-
Notifications
You must be signed in to change notification settings - Fork 13
Modular Architecture
The YesWorkflow software is envisioned as a set of modules that can be used together or independently. The primary goal of this modularity is to enable YW users and developers independently to implement alternatives to any module, as needed, to solve problems particular to their research domain. It will be possible to develop these alternative implementations and extensions in any programming language.
One way we plan to facilitate such easy replacement of YW modules is to require that each standard module optionally input and output files--with well-defined formats--representing the expected inputs or outputs of that module. Any program that produces or consumes these file formats can then function as an alternative to one or more standard YW modules and can provide identical, overlapping, or completely different capabilities.

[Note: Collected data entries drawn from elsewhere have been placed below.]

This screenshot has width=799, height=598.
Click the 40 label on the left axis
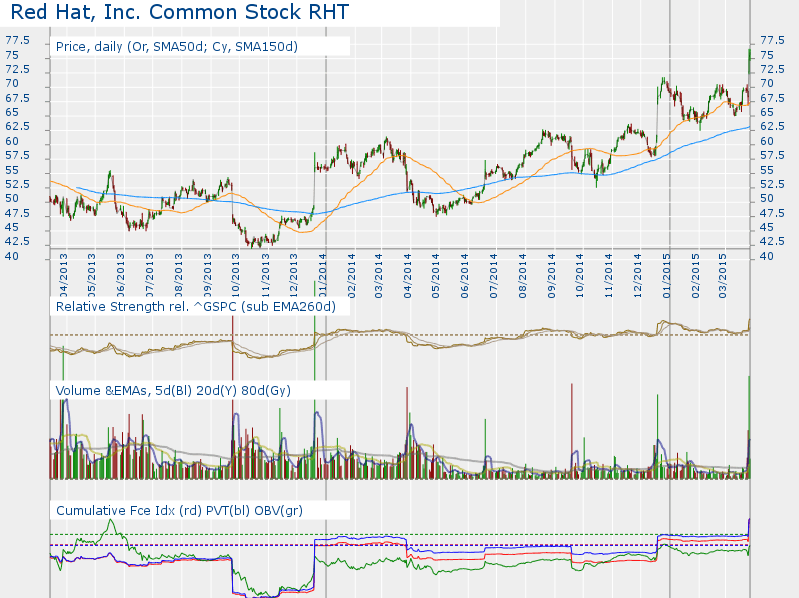click(12, 257)
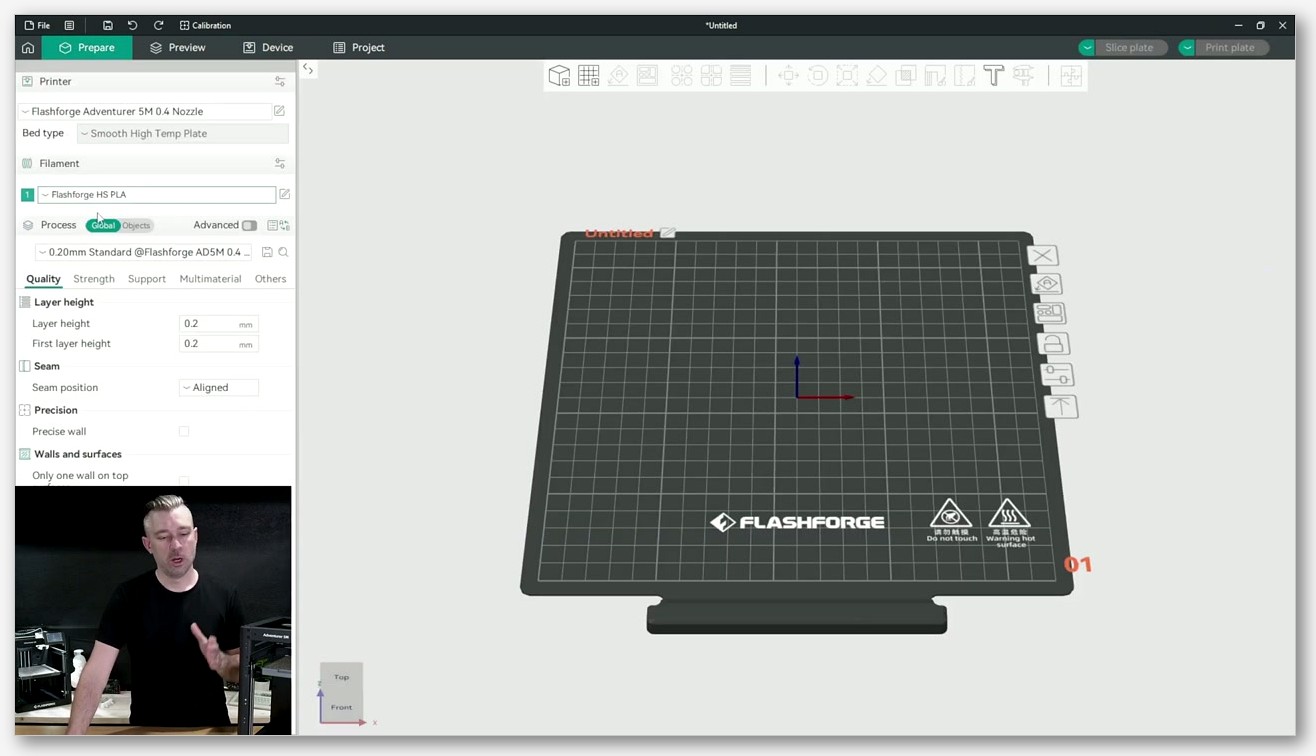Click the auto-arrange plate icon in sidebar
The height and width of the screenshot is (756, 1316).
pos(1049,313)
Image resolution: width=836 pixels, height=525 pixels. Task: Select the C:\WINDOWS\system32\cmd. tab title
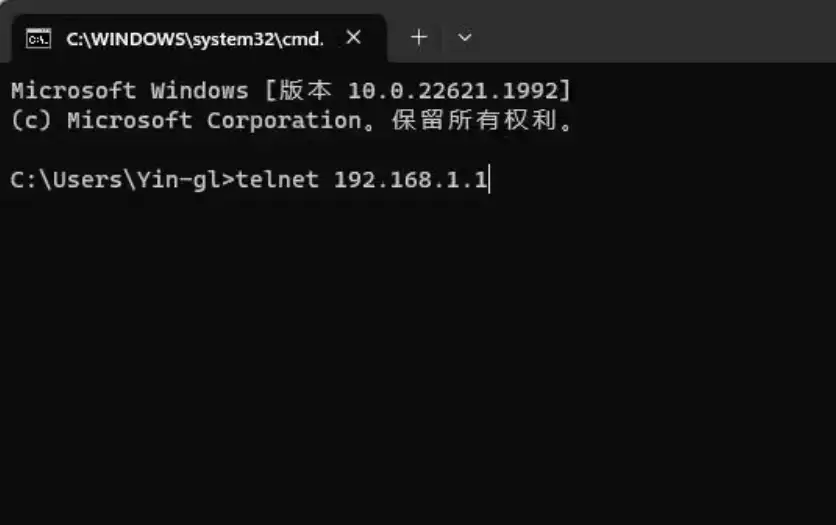click(195, 39)
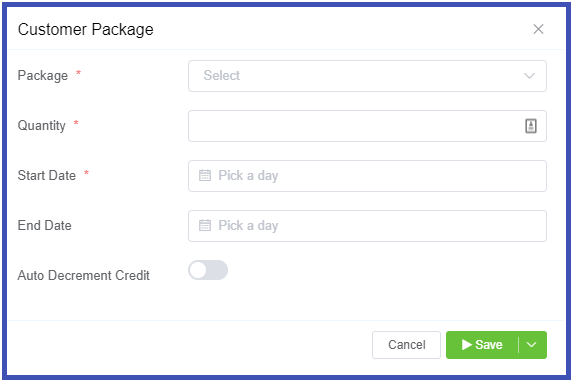Click the Quantity field label
The width and height of the screenshot is (571, 381).
point(42,125)
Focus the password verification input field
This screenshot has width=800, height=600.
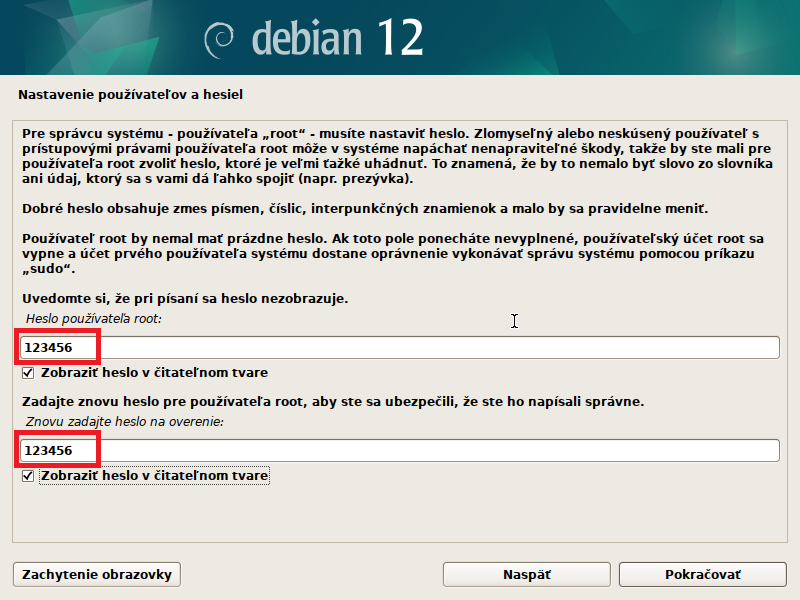click(400, 450)
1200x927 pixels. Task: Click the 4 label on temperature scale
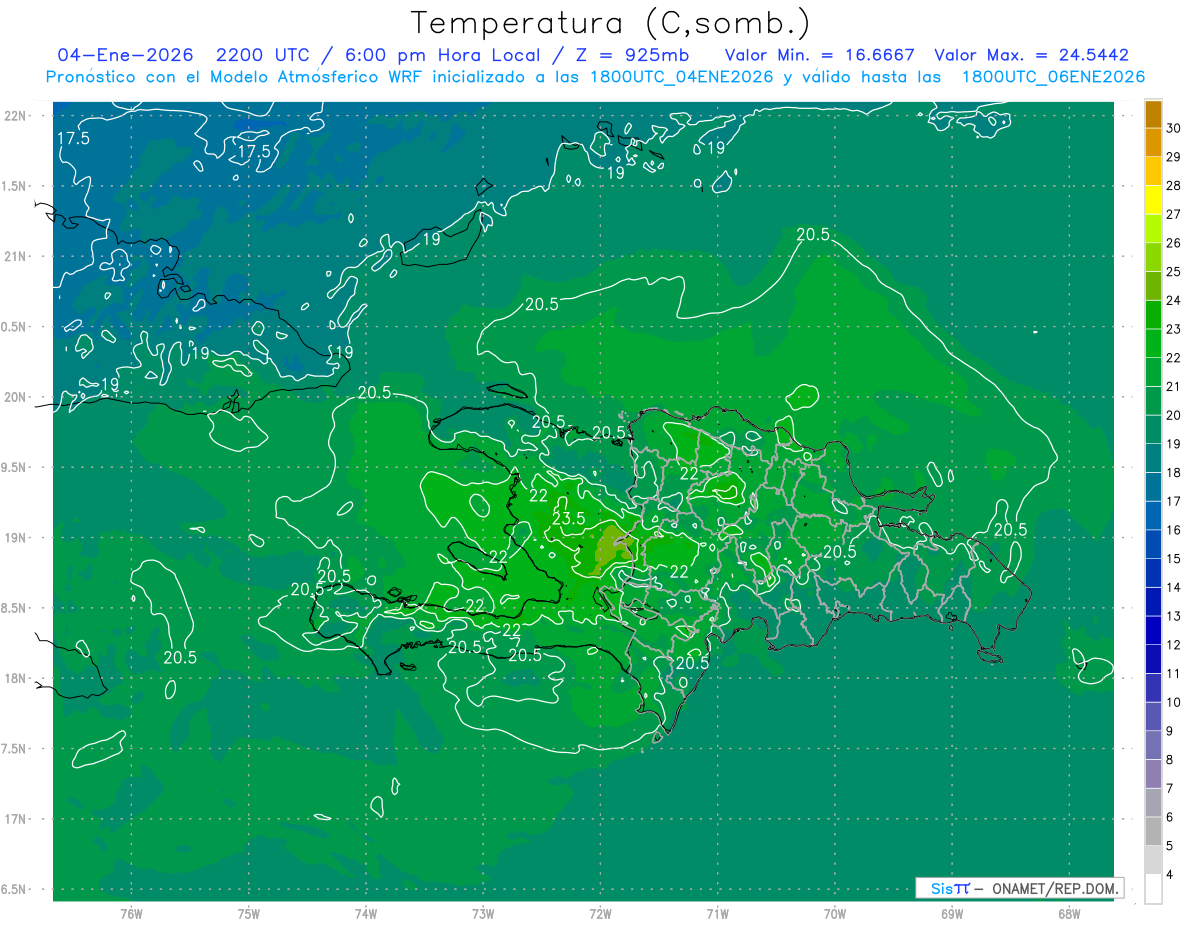coord(1170,875)
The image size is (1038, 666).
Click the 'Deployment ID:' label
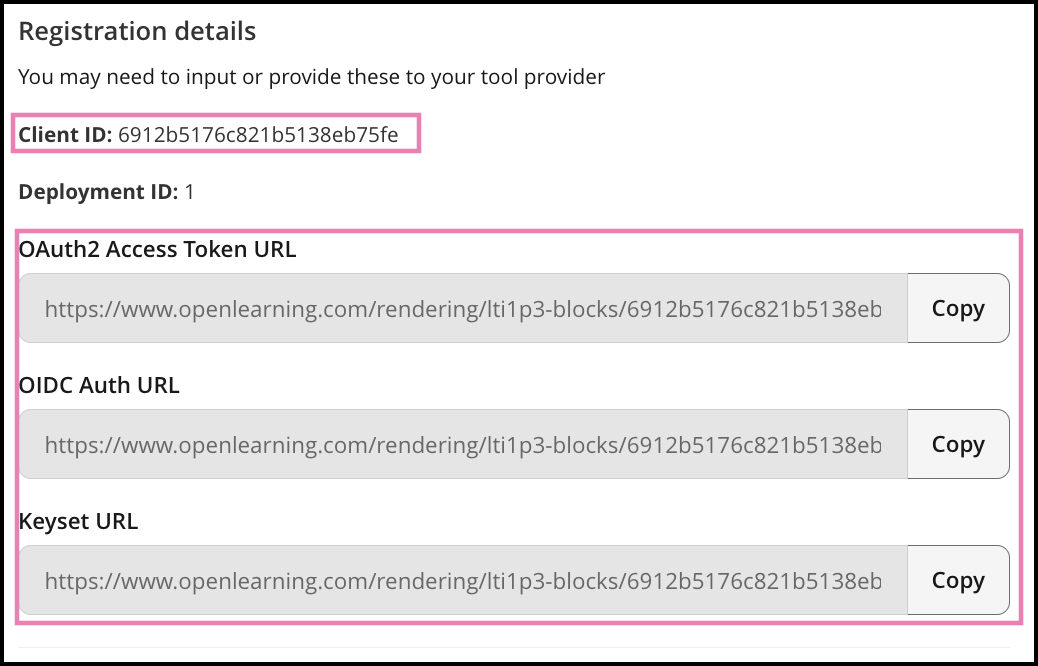coord(98,192)
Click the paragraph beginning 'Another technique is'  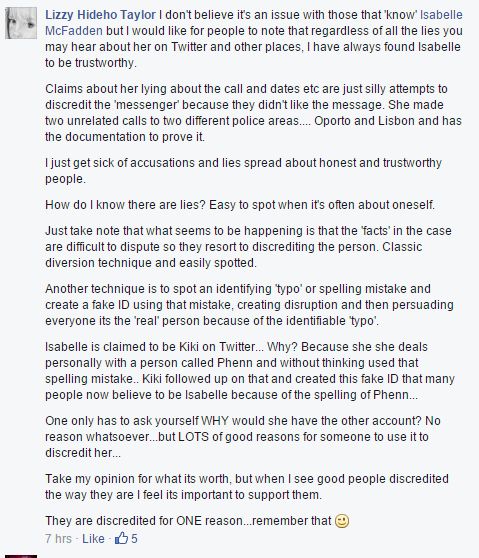249,305
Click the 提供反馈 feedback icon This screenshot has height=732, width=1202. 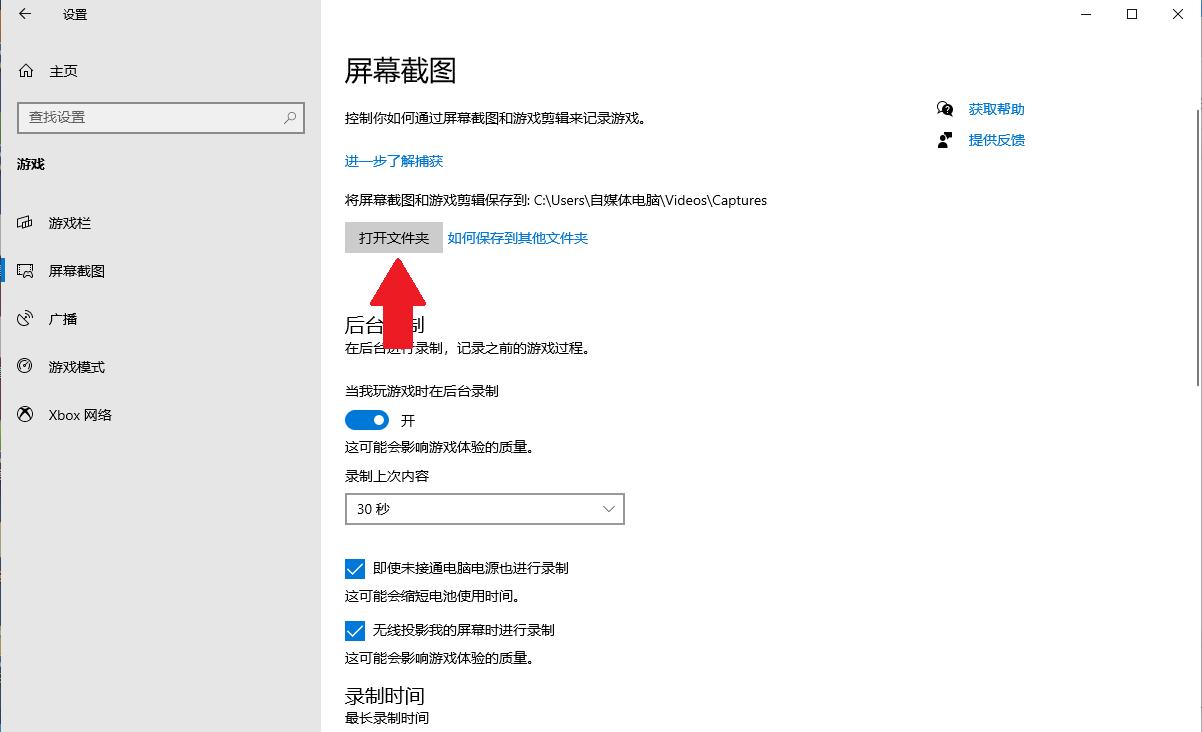pos(944,140)
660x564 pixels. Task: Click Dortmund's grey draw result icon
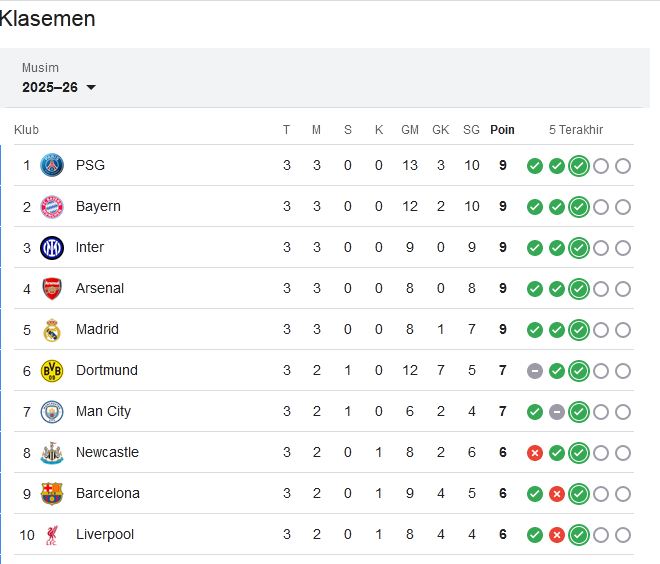point(535,370)
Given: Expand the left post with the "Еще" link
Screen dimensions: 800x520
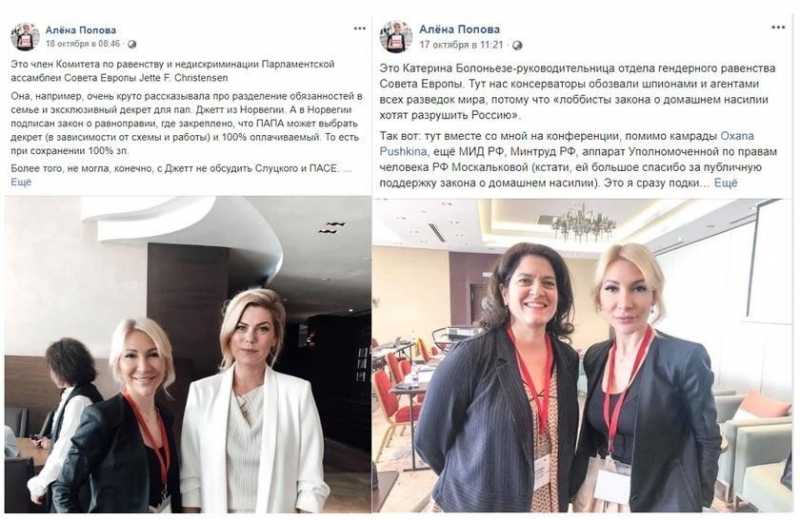Looking at the screenshot, I should pyautogui.click(x=21, y=182).
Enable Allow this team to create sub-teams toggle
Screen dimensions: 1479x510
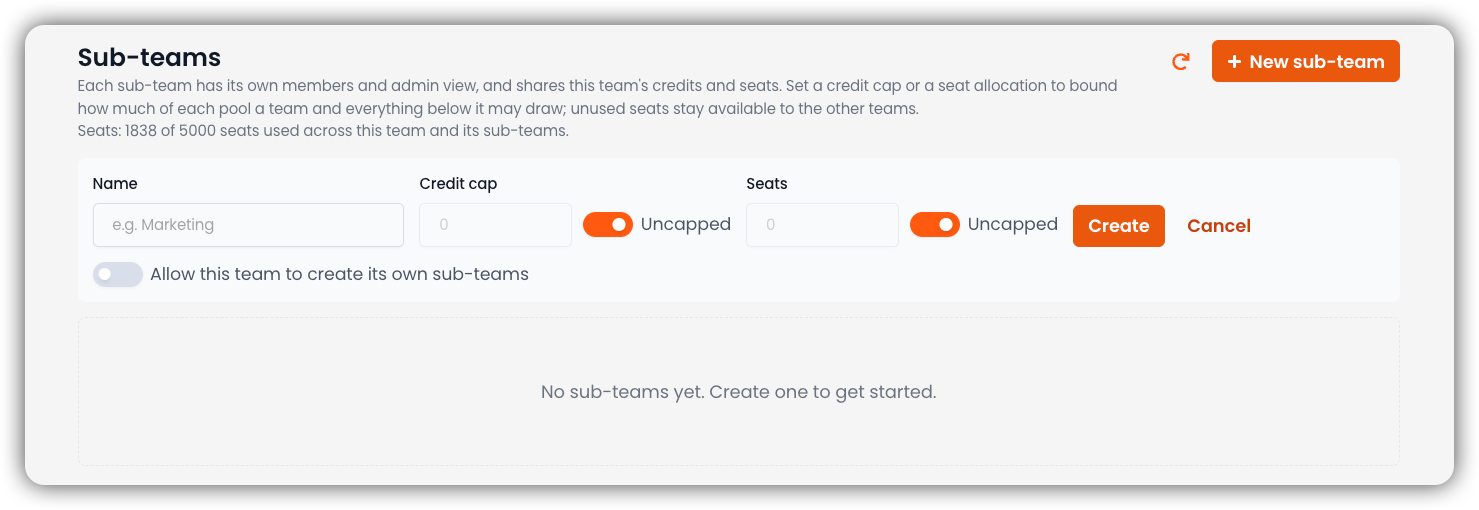[118, 274]
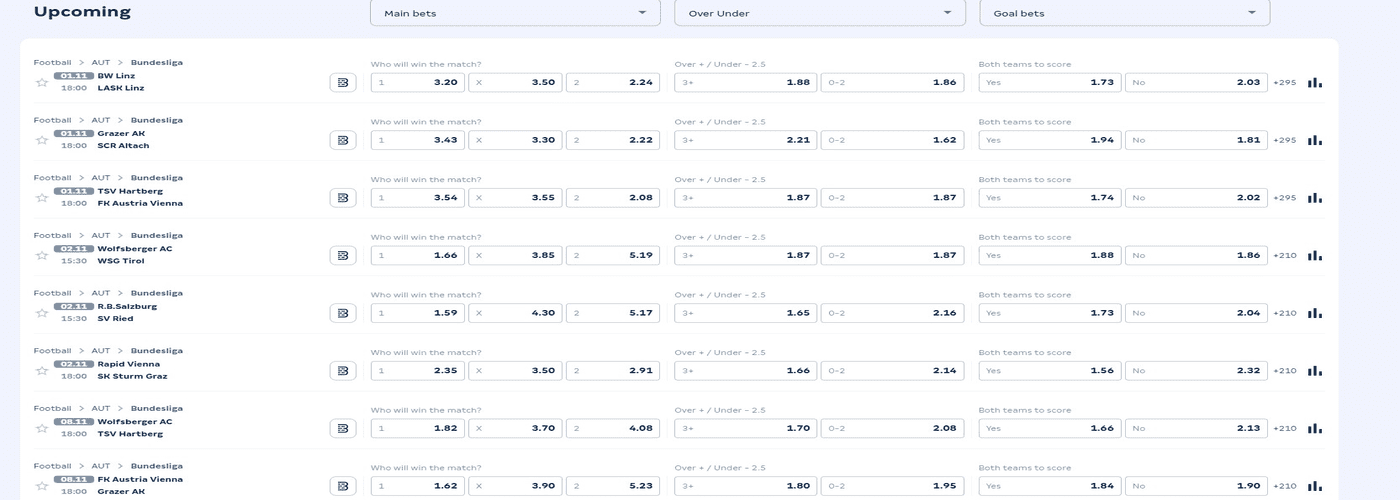Open Bundesliga breadcrumb above Grazer AK match
Viewport: 1400px width, 500px height.
click(156, 120)
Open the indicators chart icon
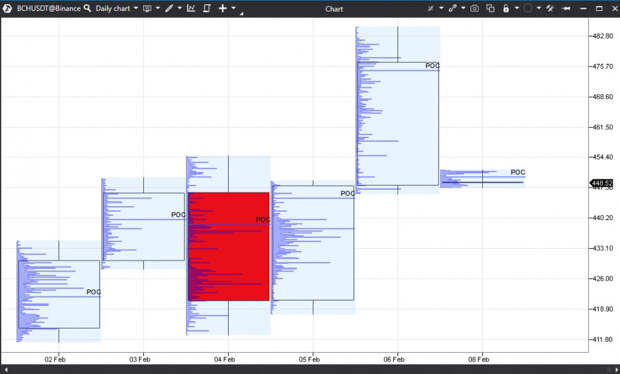Viewport: 620px width, 374px height. [191, 8]
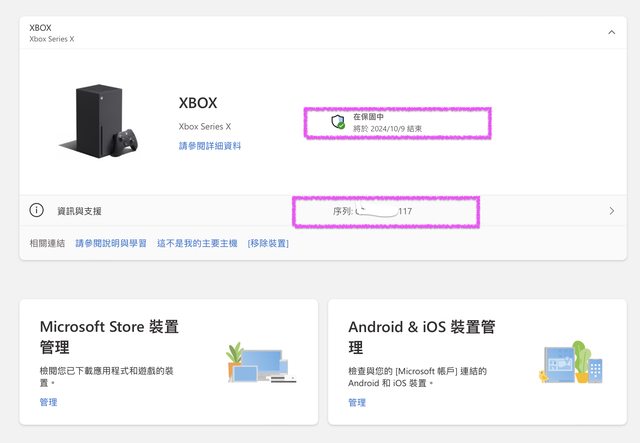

The Java prototype of YesWorkflow partially implements the functions of the YW-Extract
, YW-Model
, and YW-Graph
modules described in the section below. The completed Java implementation will fully support these modules and also will include complete YW-Query
and YW-Validate
modules.
The purpose of the YW-CLI
module is to make it easy to invoke the other YW modules from the command line. YW-CLI
will enable a user to execute sequences of the standard, Java-based YW modules, starting from an input file with format appropriate to the first module in the executed sequence.
The purpose of this module is to identify YesWorkflow comments in a script defined in one or more source files. It produces a programming-language independent representation of the script and the YW comments in it. This representation can be stored either in memory or in a file. Actual scripts that need to be analyzed may span multiple files (via include directives, etc), so a useful first step is to create a single file that parses the YesWorkflow comments and records their locations in the various input source files. YW-Extract is the only module that needs to handle differences in how comments are indicated in various programming languages.
The YW-Model module takes as input a set of YW comments extracted from one or more source files. It interprets these comments and builds a model of the script from which the comments were extracted. This model represents the script in terms of entities analogous to the components of a scientific workflow. These entities are referred to as programs, ports, channels, and workflows.
Entity | Meaning of the entity and related YW comments |
---|---|
Program | A program represents a computational step in the analyzed script that receives input data and produces intermediate or final data products. A program is designated in a script by bracketing the relevant code between a pair of @begin and @end comments . |
Workflow | Programs can be nested within other programs. A program that contains other programs is considered a workflow. |
Port | A port represents a way in which data flows into or out of a program (or workflow). Ports are identified by @in and @out comments in the analyzed source code. |
Channel | A channel is a connection between an @in port and an @out port (typically on different programs). YW-Model infers channels by matching the names (or aliases) of @in and @out ports within the same workflow. |
YW-Graph operates on the outputs of YW-Model to produce a dataflow graph. YW-Graph will provide three different views of the workflow model. The process-centric view represents computational steps (programs) as graph nodes (blocks); and channels as directed edges (arrows) labeled with matching name (or alias) on the connected @in and @out ports. The data-centric view represents data output by programs as nodes in the graph, with directed edges between them labeled with the programs that consume and produce the data at each node. Finally, the combined view represents both programs and data as nodes; edges in this graph connect alternating computational-step and data-product nodes.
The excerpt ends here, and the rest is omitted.